Falling apples, politics of language and lessons from ‘Mondo’ Duplantis
What you need to know:
- The occasion (US Olympic trials) for Griffith-Joyner’s world record over 100m should remind our athletics administrators to hold our trials to world-class standards.
- We don’t want politics of sub-standard equipment to come in the way of a possible world record on Kenyan soil.
If it is satisfying to be the holder of the longest standing world record in athletics, breaking your own world record with regularity that defies human ability must create a feeling of ecstasy.
When you wake up the following morning and remember it, you have to pinch yourself to believe it.
I have in mind retired middle distance runner Jarmila Kratochvilova from the Czech Republic and American Florence Griffith-Joyner on one hand, and pole vaulter Armand Gustav “Mondo” Duplantis from Sweden on the other, with great lessons for Kenyans.
Kratochvilova, 72, from the Czech Republic holds the oldest record in athletics, a blistering one minute and 53.28 seconds at an athletics meet in Munich.
The late Griffith-Joyner holds world records in women’s 100m and 200m of 10.49sec and 21.34 respectively. Duplantis, 22, broke his world pole vault record for the sixth time, last month.
Kratochvilova’s record turns 40 this year. Running for the former Czechoslovakia on July 26 in 1983 at the Olympic Stadium in Germany, the athlete, aged 32 at the time, ran the two-lap race in pace which was at the time as unforeseeable as the split of her own country into Czech Republic and Slovakia, which would come 10 years later.
What is more, Kratochvilova went to the meet holding the 400m world record of 49.59 which she had set in Milan on March 7, 1982. Dutch runner Femke Bol broke the record last month.
In years that followed her performance in Munich, questions would be raised as to whether Kratochvilova’s heavily muscled body and speed were achieved naturally or augmented through use of illicit anabolic steroids.
Like Kratochvilova, Griffith-Joyner also faced accusations of doping, especially after adding women’s 200m record of 21.34sec from the 1988 Seoul Olympics to her 100m record, all in a year.
But as Kratochvilova’s record turned 34 in 2017, something else happened that threatened to turn Kratochvilova’s world upside down. European Athletics, the body that runs athletics in Europe, proposed that all records set before 2005 be declared null and void at a time the global athletics body was just starting to store blood and urine samples for more sophisticated drug screening.
Had World Athletics (then International Association of Athletics Federations) accepted the proposal, a whopping 45 outdoor records, including those of Kratochvilova and Griffith-Joyner, would have been struck off the roster.

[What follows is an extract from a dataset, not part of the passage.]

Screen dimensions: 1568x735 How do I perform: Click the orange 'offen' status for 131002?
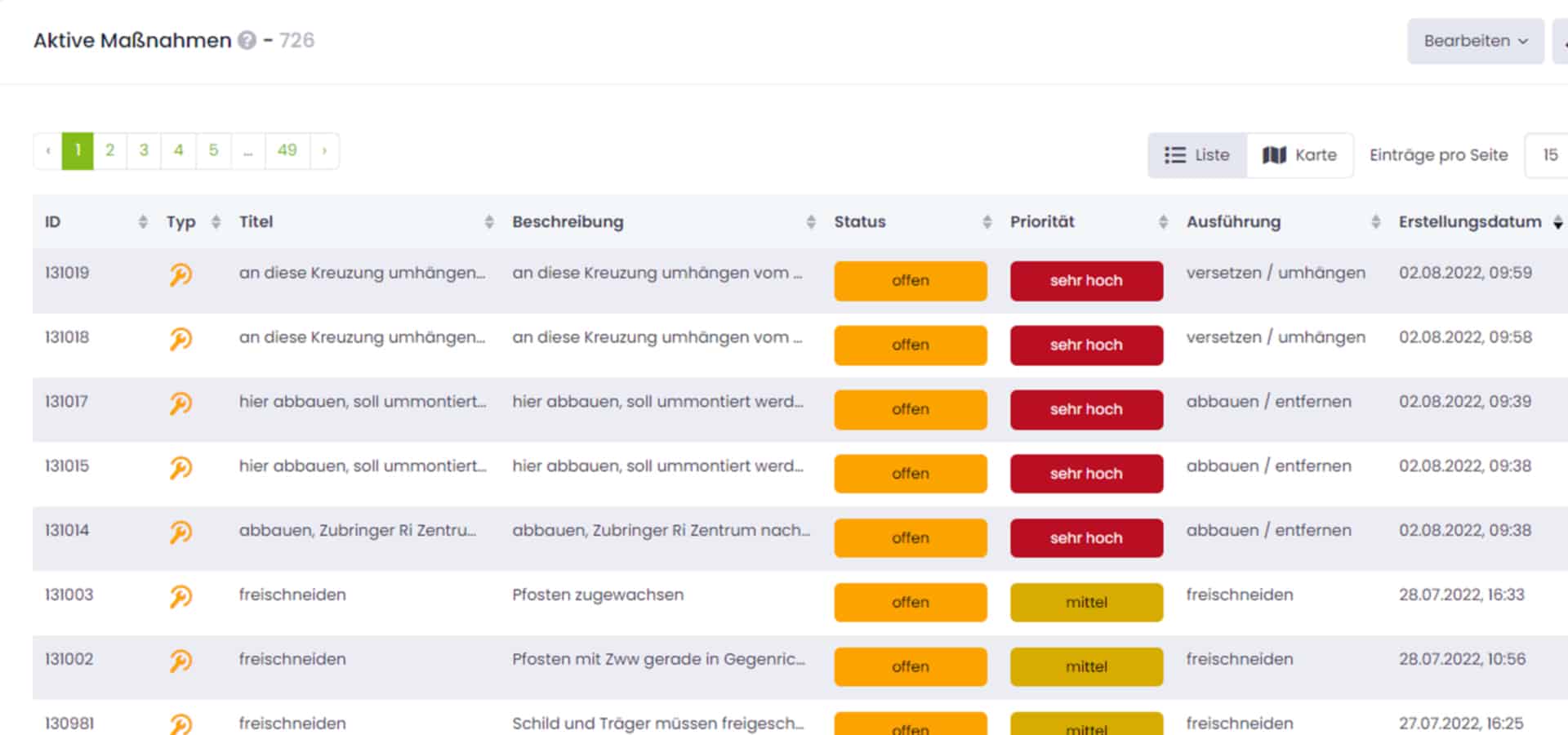910,666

But IAAF decided that in order to be officially recognised as a world record, results would have to be achieved in competitions conducted according to the global athletics body’s rules and regulations in force, and the IAAF or one of its Area Associations or Member Federations must have officially ratified the results. IAAF also spelled out special conditions for validity of performances in field events, track and road races.
Last month, American-born Swedish pole vaulter Duplantis broke his world record for the sixth time.

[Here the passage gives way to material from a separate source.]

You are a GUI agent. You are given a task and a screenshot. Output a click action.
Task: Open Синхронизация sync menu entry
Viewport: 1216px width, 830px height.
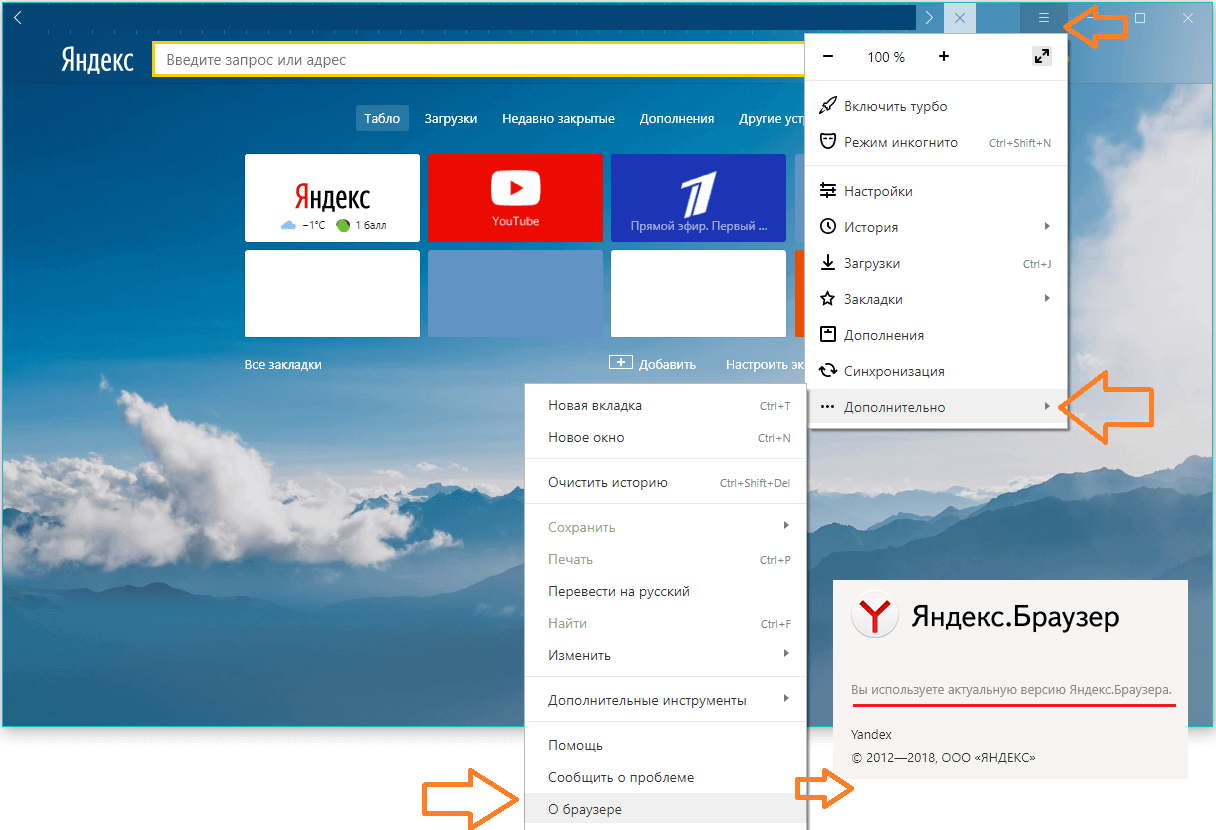click(893, 371)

At the young age of 22, Duplantis has won just about everything there is to be won in his specialty.
He is the Olympic, world and European champion, and the reigning World Athlete of the Year, a title he also won in 2020.
On February 25, he vaulted 6.22 metres to break the pole vault word record for the sixth time at the 2023 All Star Perche event in Clermont-Ferrand, France, adding a centimeter to his world record of 2.1m which he had set at the 2022 World Athletics Championships in Oregon.
Duplantis first broke the world record when he surpassed Renaud Lavillenie’s world record of 6.17m which the Frenchman had set in 2014, in February 2020.
In the next two years, he went on to break his own record four more times before last month’s achievement, first improving the record to 6.18m in Glasgow on February 15.
Duplantis then cleared 6.19m at the Belgrade Indoor Meeting on March 7, 2022, and 13 days later (on March 20), improved again to 6.20m in the same venue, when winning gold at the World Athletics Indoor Championships. He has now achieved 60 clearances of six metres or more in his career.
There are many lessons for Kenyan athletes from Griffith-Joyner and Duplantis. First, an apple does not fall too far from the tree.
Duplantis’s American father Greg Duplantis is a former pole vaulter, while his Swedish mother Helena is a former heptathlete and volleyball player. His two elder brothers and his younger sister were all athletes, highlighting the positive influence from their parents.
Secondly, it is okay for Kenyan athletes to field questions in mother tongue during global championships because no language is superior to another.
Duplantis grew up in an English-speaking household but learnt Swedish as his second language. He took up lessons online to improve and when he made up his mind to represent Sweden rather than USA, he fielded questions from the media in Swedish.
The occasion (US Olympic trials) for Griffith-Joyner’s world record over 100m should remind our athletics administrators to hold our trials to world-class standards.
We don’t want politics of sub-standard equipment to come in the way of a possible world record on Kenyan soil.